* _Selected excerpt_
=-=-=-=-=
In the tracking linear assignment step, if the IOU value of the tracking bbox and detection bbox was less than 0.5, they would not be matched. For the embedding cost matrix, the optimal estimation equation of the Kalman filter can be deduced from the chi-square distribution of the state vector. Therefore, the expectation 9.4877 of the inverse chi-square distribution with a 95% confidence interval of 4 degrees of freedom is used as $gating_distance$ to filter $gating_distance$ . The model calculates whether $gating_distance$ was greater than $gating_threshold$ (9.4877) through the Kalman Filter state matrix to determine whether to participate in the second stage of matching. For a track in a lost state, it would hold up to 30 frames before it reappeared.

4.3. Model ablation experiment

We adoptd the SMD for model ablation experiments. With the same hyperparameters, all models were trained for 70 epochs for comparison. Our baseline model was FairMOT. The original FairMOT model adopted three data enhancement strategies such as random Hue, Saturation, Value(HSV) color enhancement, random affine transformation, and random left-right flip. Based on the FairMOT model (base), we sequentially added automatic data augmentation (Auto), positive and negative sample selection strategy (select), and data association matching strategy (match) improvement. The results of the ablation experiments are shown in Table 3.

Table 3
Model ablation experiments

Model MOTA IDF1 mAP FPS TPR

Base 31.7 41.4 65.3 24.76 63.6

Base + Auto 34.3 43.9 67.1 24.55 65.1

Base + Auto + Select 35.2 43.6 68.4 24.64 65.5

Base + Auto + Select + Match 36.1 47.3 68.3 28.79 65.5

Model	MOTA	IDF1	mAP	FPS	TPR
Base	31.7	41.4	65.3	24.76	63.6
Base + Auto	34.3	43.9	67.1	24.55	65.1
Base + Auto + Select	35.2	43.6	68.4	24.64	65.5
Base + Auto + Select + Match	36.1	47.3	68.3	28.79	65.5

It is known from the table that the automatic data enhancement and the positive and negative sample selection strategy have almost no cost to the performance improvement of the model. It improves the performance of the model during the training phase without redundant weight information. The data association matching strategy pays more attention to the performance of $FPS$ , which reduces the calculation amount of the model in the data association stage. The experimental results of our scheme are shown in Figs 6, 7, 8, and 9.

Fig. 6.

Result of large number of ships.

Fig. 7.

Result of sea fog scenes.

Fig. 8.

Result of sea fog scenes.

Fig. 9.

Result of sea fog scenes.
=-=-=-=-=
* _Provided data_
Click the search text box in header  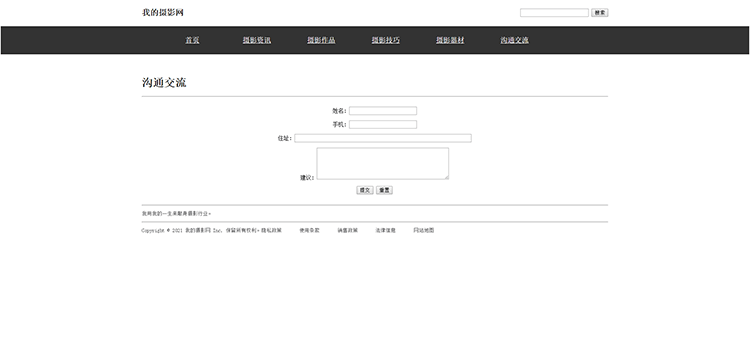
=-=-=-=-=
* _What you will do_
a – According to the tracking excerpt, for how many frames is a track in a lost state held?
b – Reproduce verbatim the passage of the tracking excerpt starting at "Base + Auto + Select + Match 36.1" and ending at "number of ships.".
The listing is separate material and bears no relation to the tracking excerpt.

* _Responses per task_
a – Up to 30 frames.

b –
Base + Auto + Select + Match 36.1 47.3 68.3 28.79 65.5

Model	MOTA	IDF1	mAP	FPS	TPR
Base	31.7	41.4	65.3	24.76	63.6
Base + Auto	34.3	43.9	67.1	24.55	65.1
Base + Auto + Select	35.2	43.6	68.4	24.64	65.5
Base + Auto + Select + Match	36.1	47.3	68.3	28.79	65.5

It is known from the table that the automatic data enhancement and the positive and negative sample selection strategy have almost no cost to the performance improvement of the model. It improves the performance of the model during the training phase without redundant weight information. The data association matching strategy pays more attention to the performance of $FPS$ , which reduces the calculation amount of the model in the data association stage. The experimental results of our scheme are shown in Figs 6, 7, 8, and 9.

Fig. 6.

Result of large number of ships.